» Completa quanto segue
A. Elenca tutte le persone nominate nel brano sul decalogo dei professionisti siciliani.
B. Indica se ciascuna affermazione concorda con il brano sul decalogo dei professionisti siciliani. Rispondi con sì o no e cita le parole del brano che lo stabiliscono. (i) Il decalogo è stato sottoscritto da quasi 1.200 professionisti siciliani. (ii) Enrico Colajanni è presidente onorario della Federazione delle associazioni antiracket italiane. (iii) Maurizio De Lucia è sostituto della Direzione nazionale antimafia.
C. Scrivi il seguito del brano sul decalogo dei professionisti siciliani, riprendendo dopo la sua ultima frase.

» Blocco di testo
____

Calì ha subito intimidazioni e attentati, ma non ha mai abbassato la testa: «Per noi etica e morale non si possono declassare a moralismi, garantismo non è impunità. Non è più tempo di restare sugli spalti e vedere come va a finire. Ciascuno deve fare qualcosa».

Il decalogo che è stato già sottoscritto da quasi 1.200 professionisti siciliani, «i cui nomi saranno vagliati da una commissione di garanzia – chiarisce Enrico Colajanni, presidente di Libero Futuro –. Perché vogliamo essere accoglienti, ma vigili». Il rischio della collusione, infatti, è alto. Lo spiega con poche parole Maurizio De Lucia, sostituto della Direzione nazionale antimafia: «È una caratteristica della mafia quella di camminare a braccetto col potere e i professionisti rappresentano una fetta del potere. È allora fondamentale creare una barriera alla contiguità con la mafia, offrendo il proprio nome alla città, perché questa giudichi la coerenza dei comportamenti». Un controllo pubblico che viene richiesto anche da Tano Grasso, presidente onorario della Federazione delle associazioni antiracket italiane.

____

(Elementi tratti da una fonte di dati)

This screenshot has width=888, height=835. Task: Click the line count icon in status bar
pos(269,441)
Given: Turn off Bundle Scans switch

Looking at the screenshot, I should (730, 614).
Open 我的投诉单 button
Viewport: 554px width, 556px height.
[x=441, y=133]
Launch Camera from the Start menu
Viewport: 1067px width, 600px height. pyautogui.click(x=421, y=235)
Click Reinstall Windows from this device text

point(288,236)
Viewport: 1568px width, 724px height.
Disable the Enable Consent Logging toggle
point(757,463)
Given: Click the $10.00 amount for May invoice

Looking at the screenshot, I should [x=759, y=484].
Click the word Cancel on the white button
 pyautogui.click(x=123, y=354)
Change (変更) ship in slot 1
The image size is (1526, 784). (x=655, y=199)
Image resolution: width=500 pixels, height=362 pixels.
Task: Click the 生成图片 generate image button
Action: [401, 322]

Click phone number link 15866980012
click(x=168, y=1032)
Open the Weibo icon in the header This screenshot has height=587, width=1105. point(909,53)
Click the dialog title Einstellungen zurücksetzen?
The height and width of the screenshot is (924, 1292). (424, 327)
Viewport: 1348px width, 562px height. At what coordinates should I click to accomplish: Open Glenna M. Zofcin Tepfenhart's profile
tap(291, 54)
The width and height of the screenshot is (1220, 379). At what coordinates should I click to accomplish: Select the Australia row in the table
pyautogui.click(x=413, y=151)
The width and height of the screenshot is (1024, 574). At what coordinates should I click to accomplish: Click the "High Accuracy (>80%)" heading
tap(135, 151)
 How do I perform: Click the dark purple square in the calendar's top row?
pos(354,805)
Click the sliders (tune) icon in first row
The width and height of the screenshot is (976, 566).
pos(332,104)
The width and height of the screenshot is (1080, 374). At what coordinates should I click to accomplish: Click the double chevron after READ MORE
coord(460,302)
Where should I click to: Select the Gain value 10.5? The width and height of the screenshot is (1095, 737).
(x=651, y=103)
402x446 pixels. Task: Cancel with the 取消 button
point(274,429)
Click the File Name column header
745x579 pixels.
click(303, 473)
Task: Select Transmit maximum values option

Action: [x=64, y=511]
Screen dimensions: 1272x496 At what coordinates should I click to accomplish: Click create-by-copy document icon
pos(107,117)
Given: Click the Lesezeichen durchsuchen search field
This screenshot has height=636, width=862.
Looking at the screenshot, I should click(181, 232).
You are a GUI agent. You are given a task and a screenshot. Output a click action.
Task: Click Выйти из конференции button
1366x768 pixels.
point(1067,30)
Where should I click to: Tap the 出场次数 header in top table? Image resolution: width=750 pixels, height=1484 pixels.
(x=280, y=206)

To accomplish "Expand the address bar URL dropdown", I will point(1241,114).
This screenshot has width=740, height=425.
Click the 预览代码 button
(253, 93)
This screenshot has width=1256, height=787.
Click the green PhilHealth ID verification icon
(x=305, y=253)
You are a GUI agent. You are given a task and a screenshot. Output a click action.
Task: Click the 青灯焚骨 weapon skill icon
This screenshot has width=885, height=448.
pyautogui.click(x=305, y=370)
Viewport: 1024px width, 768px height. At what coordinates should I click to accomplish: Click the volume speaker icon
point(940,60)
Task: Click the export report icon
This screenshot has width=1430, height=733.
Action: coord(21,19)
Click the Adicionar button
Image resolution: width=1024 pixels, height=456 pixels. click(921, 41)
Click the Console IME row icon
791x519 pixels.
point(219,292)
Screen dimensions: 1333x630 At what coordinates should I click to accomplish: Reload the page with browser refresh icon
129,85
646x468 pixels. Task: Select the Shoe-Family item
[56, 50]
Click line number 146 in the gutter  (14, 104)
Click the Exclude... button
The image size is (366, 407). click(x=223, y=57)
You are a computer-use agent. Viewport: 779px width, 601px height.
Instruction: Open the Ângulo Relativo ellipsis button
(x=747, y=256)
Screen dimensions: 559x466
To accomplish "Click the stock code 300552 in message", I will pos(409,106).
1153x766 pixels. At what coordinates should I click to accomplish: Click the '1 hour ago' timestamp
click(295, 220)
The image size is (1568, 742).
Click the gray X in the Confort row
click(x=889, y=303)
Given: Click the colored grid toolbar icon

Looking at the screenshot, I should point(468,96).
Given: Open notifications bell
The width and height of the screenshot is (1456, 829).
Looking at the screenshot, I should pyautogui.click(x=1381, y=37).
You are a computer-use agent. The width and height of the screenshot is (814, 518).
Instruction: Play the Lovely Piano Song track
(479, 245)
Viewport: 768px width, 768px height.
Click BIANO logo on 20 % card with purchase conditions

____

» Risposte scritte
A. Calì, Enrico Colajanni, Maurizio De Lucia, Tano Grasso.

B.
(i) Sì: «Il decalogo che è stato già sottoscritto da quasi 1.200 professionisti siciliani».
(ii) No: «Enrico Colajanni, presidente di Libero Futuro».
(iii) Sì: «Maurizio De Lucia, sostituto della Direzione nazionale antimafia».

C.
Ma più coerenza viene chiesta anche al mondo politico. Ivan Lo Bello, presidente di Confindustria Sicilia, solleva l’urgenza della questione morale: «Non si può aspettare la sentenza passata in giudicato per prendere un provvedimento. Bisogna sanzionare i comportamenti che, se anche non hanno rilevanza penale, danno comunque un messaggio devastante alla nostra società». «Rinasce da qui la speranza dei palermitani onesti», si legge su uno striscione appeso alle pareti del teatro, e lo testimoniano magistrati e rappresentanti delle forze dell’ordine presenti.

Ci sono, fra gli altri, il procuratore di Reggio Calabria Giuseppe Pignatone e il sostituto Michele Prestipino, il questore Nicola Zito, il presidente di Confcommercio Palermo Roberto Helg. E c’è il procuratore di Palermo Francesco Messineo, che ricorda: «La mafia non potrebbe realizzare certe iniziative nel settore economico, senza contare sulla complicità di liberi professionisti, perché non ne avrebbe le competenze». Allora, aggiunge Umberto Ambrosoli, figlio di Giorgio (l’avvocato assassinato a Milano nel 1979), «essere presenti qui vuol dire impegnarsi concretamente, nella propria professione, per uno Stato diverso».